PROBLEM DETAILS — A verbatim copy of every entry is required.
(EXERCISE MATERIAL)
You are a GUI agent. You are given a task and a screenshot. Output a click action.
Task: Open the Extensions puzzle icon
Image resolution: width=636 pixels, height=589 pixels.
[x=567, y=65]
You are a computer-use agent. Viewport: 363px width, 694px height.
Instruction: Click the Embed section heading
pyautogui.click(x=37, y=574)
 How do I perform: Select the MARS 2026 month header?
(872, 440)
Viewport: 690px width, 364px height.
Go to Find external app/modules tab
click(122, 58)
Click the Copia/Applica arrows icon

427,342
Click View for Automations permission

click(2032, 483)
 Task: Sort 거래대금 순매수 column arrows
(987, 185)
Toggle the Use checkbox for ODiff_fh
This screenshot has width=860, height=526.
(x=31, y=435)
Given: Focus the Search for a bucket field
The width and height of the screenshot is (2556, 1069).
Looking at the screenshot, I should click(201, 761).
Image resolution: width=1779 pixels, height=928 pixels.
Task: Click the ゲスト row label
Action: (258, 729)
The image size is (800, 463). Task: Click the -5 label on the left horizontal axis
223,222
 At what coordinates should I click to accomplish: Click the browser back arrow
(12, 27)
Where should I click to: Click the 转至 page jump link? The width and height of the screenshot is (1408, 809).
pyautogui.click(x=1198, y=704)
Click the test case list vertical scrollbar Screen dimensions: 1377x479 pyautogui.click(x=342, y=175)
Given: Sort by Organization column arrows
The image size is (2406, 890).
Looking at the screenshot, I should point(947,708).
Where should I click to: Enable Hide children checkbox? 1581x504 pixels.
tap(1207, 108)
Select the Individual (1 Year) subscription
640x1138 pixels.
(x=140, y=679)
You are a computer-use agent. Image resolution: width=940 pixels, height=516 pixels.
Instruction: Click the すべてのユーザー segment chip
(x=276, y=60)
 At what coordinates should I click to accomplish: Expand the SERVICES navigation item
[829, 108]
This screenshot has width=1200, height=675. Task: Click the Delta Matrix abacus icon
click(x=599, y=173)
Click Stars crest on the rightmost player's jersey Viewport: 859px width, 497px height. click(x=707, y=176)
(End EXERCISE MATERIAL)
RESPONSE —
You are a GUI agent. You are given a task and a screenshot. Output a click action.
Task: Open the Extensions puzzle icon
Image resolution: width=636 pixels, height=589 pixels.
[x=567, y=65]
You are a computer-use agent. Viewport: 363px width, 694px height.
Instruction: Click the Embed section heading
pyautogui.click(x=37, y=574)
 How do I perform: Select the MARS 2026 month header?
(872, 440)
Viewport: 690px width, 364px height.
Go to Find external app/modules tab
click(122, 58)
Click the Copia/Applica arrows icon

427,342
Click View for Automations permission

click(2032, 483)
 Task: Sort 거래대금 순매수 column arrows
(987, 185)
Toggle the Use checkbox for ODiff_fh
This screenshot has width=860, height=526.
(x=31, y=435)
Given: Focus the Search for a bucket field
The width and height of the screenshot is (2556, 1069).
Looking at the screenshot, I should click(201, 761).
Image resolution: width=1779 pixels, height=928 pixels.
Task: Click the ゲスト row label
Action: (258, 729)
The image size is (800, 463). Task: Click the -5 label on the left horizontal axis
223,222
 At what coordinates should I click to accomplish: Click the browser back arrow
(12, 27)
Where should I click to: Click the 转至 page jump link? The width and height of the screenshot is (1408, 809).
pyautogui.click(x=1198, y=704)
Click the test case list vertical scrollbar Screen dimensions: 1377x479 pyautogui.click(x=342, y=175)
Given: Sort by Organization column arrows
The image size is (2406, 890).
Looking at the screenshot, I should point(947,708).
Where should I click to: Enable Hide children checkbox? 1581x504 pixels.
tap(1207, 108)
Select the Individual (1 Year) subscription
640x1138 pixels.
(x=140, y=679)
You are a computer-use agent. Image resolution: width=940 pixels, height=516 pixels.
Instruction: Click the すべてのユーザー segment chip
(x=276, y=60)
 At what coordinates should I click to accomplish: Expand the SERVICES navigation item
[829, 108]
This screenshot has width=1200, height=675. Task: Click the Delta Matrix abacus icon
click(x=599, y=173)
Click Stars crest on the rightmost player's jersey Viewport: 859px width, 497px height. click(x=707, y=176)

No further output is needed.